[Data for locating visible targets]
# # # # # # #

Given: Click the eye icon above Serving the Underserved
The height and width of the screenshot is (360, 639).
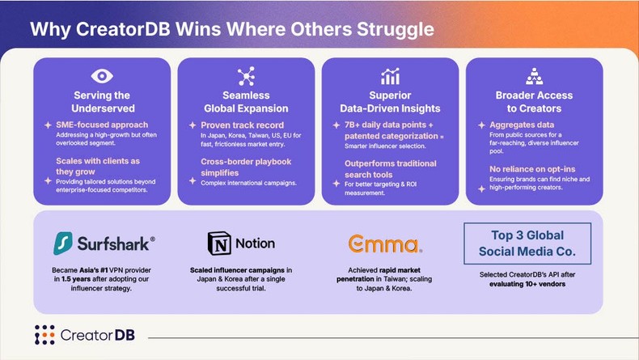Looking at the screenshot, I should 102,76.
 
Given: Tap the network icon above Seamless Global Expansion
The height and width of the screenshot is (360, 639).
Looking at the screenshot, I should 245,76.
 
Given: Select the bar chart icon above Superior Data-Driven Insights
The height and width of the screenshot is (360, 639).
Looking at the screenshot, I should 390,76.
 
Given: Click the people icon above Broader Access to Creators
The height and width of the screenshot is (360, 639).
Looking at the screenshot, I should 534,76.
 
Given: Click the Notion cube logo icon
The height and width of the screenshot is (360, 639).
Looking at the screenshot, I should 218,244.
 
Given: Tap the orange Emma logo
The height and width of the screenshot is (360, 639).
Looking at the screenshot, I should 383,244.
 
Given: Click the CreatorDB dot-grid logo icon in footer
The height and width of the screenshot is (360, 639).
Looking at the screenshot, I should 45,335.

# # # # # # #

* [Task instructions] Please extract every line of the material above word for word, leaving out the pictures.

* [The completed task]
Given: Click the eye icon above Serving the Underserved
The height and width of the screenshot is (360, 639).
Looking at the screenshot, I should 102,76.
 
Given: Tap the network icon above Seamless Global Expansion
The height and width of the screenshot is (360, 639).
Looking at the screenshot, I should 245,76.
 
Given: Select the bar chart icon above Superior Data-Driven Insights
The height and width of the screenshot is (360, 639).
Looking at the screenshot, I should 390,76.
 
Given: Click the people icon above Broader Access to Creators
The height and width of the screenshot is (360, 639).
Looking at the screenshot, I should 534,76.
 
Given: Click the Notion cube logo icon
The height and width of the screenshot is (360, 639).
Looking at the screenshot, I should 218,244.
 
Given: Tap the orange Emma logo
The height and width of the screenshot is (360, 639).
Looking at the screenshot, I should 383,244.
 
Given: Click the CreatorDB dot-grid logo icon in footer
The height and width of the screenshot is (360, 639).
Looking at the screenshot, I should 45,335.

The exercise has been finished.